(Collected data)
********************

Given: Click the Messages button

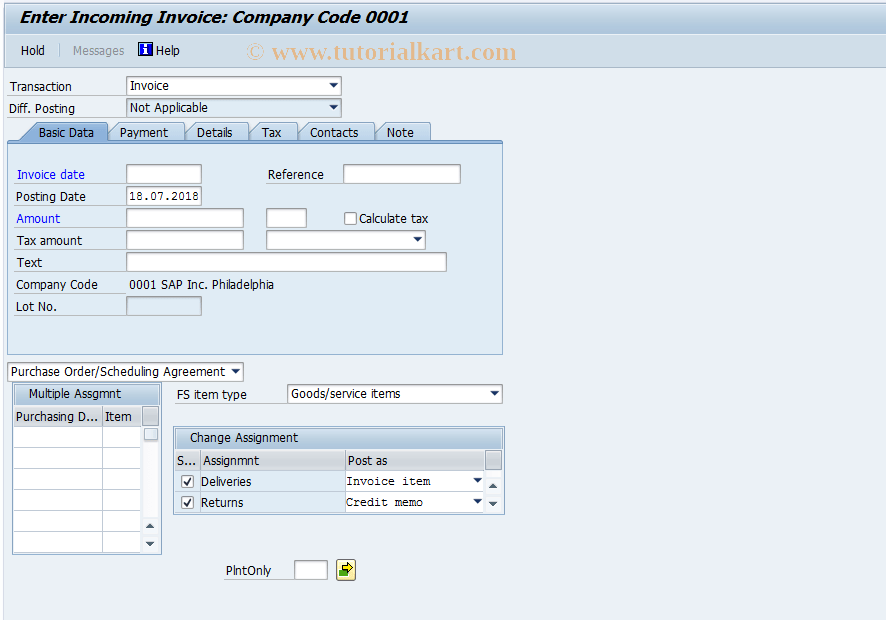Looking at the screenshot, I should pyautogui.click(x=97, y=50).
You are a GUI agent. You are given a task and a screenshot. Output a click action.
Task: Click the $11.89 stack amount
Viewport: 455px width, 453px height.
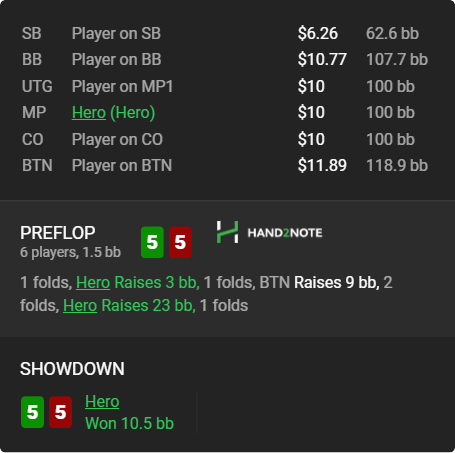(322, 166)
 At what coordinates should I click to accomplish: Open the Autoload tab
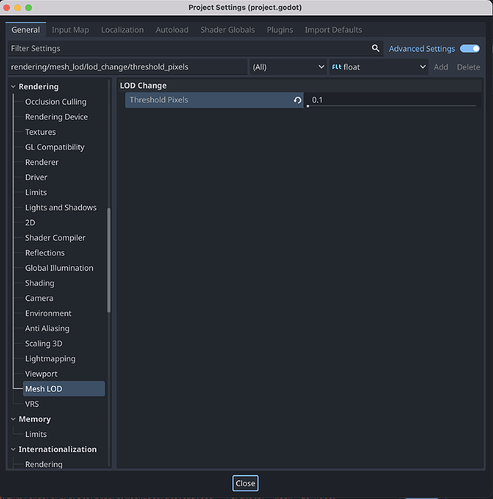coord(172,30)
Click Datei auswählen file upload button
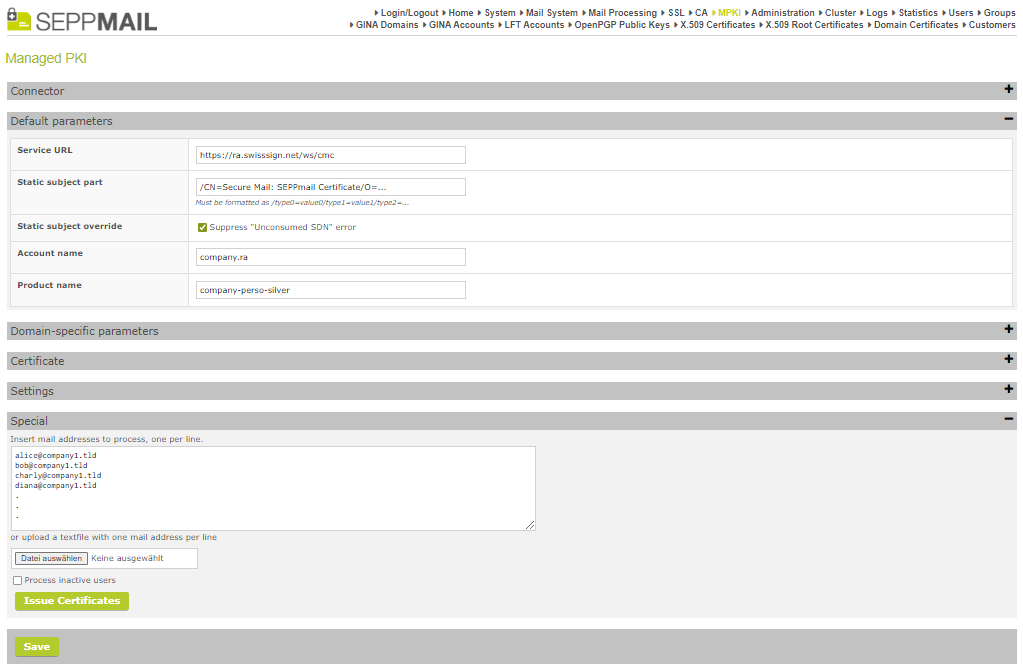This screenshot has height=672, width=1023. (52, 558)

********************

HOW TO COMPLETE THIS TASK: What is needed is an exact copy of every record above, minus the images.

PROBLEM SOLUTION:
Given: Click the Messages button

Looking at the screenshot, I should pyautogui.click(x=97, y=50).
You are a GUI agent. You are given a task and a screenshot. Output a click action.
Task: Click the $11.89 stack amount
Viewport: 455px width, 453px height.
(322, 166)
 At what coordinates should I click to accomplish: Open the Autoload tab
coord(172,30)
Click Datei auswählen file upload button
This screenshot has height=672, width=1023. (52, 558)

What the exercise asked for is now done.